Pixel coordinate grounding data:

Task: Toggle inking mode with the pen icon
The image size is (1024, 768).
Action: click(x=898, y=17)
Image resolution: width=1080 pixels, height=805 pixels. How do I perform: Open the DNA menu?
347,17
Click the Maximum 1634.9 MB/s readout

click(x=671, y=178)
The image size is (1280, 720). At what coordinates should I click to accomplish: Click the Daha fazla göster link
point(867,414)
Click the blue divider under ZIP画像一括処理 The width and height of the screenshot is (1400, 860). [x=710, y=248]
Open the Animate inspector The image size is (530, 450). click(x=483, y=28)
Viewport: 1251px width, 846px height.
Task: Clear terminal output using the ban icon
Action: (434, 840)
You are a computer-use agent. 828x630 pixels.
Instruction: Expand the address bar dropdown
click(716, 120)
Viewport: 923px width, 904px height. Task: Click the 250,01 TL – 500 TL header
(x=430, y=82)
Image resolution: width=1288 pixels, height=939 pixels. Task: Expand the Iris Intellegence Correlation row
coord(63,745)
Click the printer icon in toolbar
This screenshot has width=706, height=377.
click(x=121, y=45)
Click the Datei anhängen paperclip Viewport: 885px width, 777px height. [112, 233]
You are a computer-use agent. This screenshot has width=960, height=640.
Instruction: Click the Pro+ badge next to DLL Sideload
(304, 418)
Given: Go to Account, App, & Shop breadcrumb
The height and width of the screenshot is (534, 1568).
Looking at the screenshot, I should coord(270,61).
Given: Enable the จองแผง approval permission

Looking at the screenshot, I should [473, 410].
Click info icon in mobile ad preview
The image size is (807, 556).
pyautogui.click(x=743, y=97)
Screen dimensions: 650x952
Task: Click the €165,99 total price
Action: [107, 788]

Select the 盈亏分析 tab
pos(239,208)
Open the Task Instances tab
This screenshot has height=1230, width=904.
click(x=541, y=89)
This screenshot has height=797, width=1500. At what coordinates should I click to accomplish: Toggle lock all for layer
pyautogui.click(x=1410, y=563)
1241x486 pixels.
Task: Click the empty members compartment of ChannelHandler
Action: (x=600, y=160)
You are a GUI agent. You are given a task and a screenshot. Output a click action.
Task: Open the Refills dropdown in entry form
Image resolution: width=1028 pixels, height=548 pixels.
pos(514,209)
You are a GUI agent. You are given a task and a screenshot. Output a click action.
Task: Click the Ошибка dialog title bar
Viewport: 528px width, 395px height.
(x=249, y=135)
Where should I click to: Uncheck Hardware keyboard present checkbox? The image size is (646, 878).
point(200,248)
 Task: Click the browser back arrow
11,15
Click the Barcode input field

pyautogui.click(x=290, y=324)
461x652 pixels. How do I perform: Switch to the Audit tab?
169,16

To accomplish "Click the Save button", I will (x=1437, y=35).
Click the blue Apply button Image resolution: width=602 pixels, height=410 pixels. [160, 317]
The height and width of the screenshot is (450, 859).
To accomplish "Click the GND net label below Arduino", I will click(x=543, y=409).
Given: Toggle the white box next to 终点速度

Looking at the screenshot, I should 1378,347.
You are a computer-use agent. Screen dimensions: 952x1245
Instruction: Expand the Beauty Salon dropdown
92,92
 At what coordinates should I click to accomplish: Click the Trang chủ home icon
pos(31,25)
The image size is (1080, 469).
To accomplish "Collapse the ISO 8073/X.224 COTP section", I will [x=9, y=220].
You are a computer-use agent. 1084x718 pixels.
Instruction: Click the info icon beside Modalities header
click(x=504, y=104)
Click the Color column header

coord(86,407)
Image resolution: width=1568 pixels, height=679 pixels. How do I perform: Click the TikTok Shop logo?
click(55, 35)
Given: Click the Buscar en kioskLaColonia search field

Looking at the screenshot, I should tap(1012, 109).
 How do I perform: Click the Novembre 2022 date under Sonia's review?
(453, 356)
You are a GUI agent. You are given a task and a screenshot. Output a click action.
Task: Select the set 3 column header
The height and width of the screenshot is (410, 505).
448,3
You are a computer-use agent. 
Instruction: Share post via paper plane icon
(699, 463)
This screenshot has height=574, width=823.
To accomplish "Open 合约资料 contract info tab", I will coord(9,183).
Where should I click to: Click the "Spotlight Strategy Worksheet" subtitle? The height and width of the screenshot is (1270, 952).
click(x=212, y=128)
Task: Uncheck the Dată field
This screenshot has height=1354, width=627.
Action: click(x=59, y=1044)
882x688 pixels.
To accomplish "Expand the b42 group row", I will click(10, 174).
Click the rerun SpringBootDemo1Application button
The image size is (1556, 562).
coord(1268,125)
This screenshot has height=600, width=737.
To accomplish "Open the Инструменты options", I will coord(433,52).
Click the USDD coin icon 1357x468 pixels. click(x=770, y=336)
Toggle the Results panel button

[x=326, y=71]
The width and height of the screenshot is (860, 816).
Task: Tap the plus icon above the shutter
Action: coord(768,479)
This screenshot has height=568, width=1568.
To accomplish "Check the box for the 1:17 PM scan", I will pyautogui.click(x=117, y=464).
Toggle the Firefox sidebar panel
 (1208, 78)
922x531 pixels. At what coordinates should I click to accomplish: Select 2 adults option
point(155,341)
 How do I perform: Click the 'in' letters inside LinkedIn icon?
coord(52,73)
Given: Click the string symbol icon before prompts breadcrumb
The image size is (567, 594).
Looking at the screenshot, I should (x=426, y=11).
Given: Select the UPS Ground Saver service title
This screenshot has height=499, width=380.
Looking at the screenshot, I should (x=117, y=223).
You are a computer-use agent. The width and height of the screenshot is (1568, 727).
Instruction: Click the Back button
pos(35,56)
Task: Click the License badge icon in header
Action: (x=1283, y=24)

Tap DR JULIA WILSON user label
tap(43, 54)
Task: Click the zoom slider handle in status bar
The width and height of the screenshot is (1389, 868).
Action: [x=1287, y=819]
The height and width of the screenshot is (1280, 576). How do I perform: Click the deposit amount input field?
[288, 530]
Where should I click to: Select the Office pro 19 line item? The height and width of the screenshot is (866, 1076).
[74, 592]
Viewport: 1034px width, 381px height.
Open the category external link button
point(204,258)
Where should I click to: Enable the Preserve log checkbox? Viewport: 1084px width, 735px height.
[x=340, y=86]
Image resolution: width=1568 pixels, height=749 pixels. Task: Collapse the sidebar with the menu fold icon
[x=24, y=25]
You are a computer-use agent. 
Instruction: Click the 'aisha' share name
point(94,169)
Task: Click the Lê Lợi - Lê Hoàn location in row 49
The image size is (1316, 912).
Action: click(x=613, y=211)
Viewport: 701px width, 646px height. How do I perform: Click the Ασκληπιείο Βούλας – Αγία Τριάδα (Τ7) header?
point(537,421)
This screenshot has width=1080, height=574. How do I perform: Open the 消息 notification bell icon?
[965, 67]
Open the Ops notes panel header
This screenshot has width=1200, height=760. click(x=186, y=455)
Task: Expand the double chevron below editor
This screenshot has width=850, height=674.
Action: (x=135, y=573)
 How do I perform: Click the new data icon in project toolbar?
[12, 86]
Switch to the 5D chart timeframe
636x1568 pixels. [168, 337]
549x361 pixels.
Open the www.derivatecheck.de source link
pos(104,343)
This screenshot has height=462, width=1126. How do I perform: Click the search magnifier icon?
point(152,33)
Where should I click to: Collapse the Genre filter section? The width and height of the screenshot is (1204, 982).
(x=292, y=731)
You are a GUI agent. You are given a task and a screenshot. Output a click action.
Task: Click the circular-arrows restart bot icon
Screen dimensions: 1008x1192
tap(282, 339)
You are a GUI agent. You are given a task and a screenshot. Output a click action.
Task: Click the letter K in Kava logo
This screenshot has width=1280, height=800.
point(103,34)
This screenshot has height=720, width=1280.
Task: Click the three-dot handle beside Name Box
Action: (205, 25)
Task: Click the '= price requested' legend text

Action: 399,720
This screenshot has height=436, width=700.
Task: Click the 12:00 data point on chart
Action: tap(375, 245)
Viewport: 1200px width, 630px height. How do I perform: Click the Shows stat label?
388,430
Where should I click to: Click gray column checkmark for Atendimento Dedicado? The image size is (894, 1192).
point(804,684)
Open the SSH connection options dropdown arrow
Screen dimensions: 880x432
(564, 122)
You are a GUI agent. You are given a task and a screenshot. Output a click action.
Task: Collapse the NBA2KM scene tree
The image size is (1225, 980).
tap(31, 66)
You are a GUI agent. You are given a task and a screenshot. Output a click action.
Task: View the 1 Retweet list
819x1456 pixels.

*Task description*
I'd like the lines above from the one with "The height and width of the screenshot is (1280, 576)." up to and including the one with "Task: Click the circular-arrows" copied exactly, with no other lines.

*Solution to this exercise*
The height and width of the screenshot is (1280, 576). How do I perform: Click the deposit amount input field?
[288, 530]
Where should I click to: Select the Office pro 19 line item? The height and width of the screenshot is (866, 1076).
[74, 592]
Viewport: 1034px width, 381px height.
Open the category external link button
point(204,258)
Where should I click to: Enable the Preserve log checkbox? Viewport: 1084px width, 735px height.
[x=340, y=86]
Image resolution: width=1568 pixels, height=749 pixels. Task: Collapse the sidebar with the menu fold icon
[x=24, y=25]
You are a computer-use agent. 
Instruction: Click the 'aisha' share name
point(94,169)
Task: Click the Lê Lợi - Lê Hoàn location in row 49
The image size is (1316, 912).
Action: click(x=613, y=211)
Viewport: 701px width, 646px height. How do I perform: Click the Ασκληπιείο Βούλας – Αγία Τριάδα (Τ7) header?
point(537,421)
This screenshot has width=1080, height=574. How do I perform: Open the 消息 notification bell icon?
[965, 67]
Open the Ops notes panel header
This screenshot has width=1200, height=760. click(x=186, y=455)
Task: Expand the double chevron below editor
This screenshot has width=850, height=674.
Action: (x=135, y=573)
 How do I perform: Click the new data icon in project toolbar?
[12, 86]
Switch to the 5D chart timeframe
636x1568 pixels. [168, 337]
549x361 pixels.
Open the www.derivatecheck.de source link
pos(104,343)
This screenshot has height=462, width=1126. How do I perform: Click the search magnifier icon?
point(152,33)
Where should I click to: Collapse the Genre filter section? The width and height of the screenshot is (1204, 982).
(x=292, y=731)
You are a GUI agent. You are given a task and a screenshot. Output a click action.
Task: Click the circular-arrows restart bot icon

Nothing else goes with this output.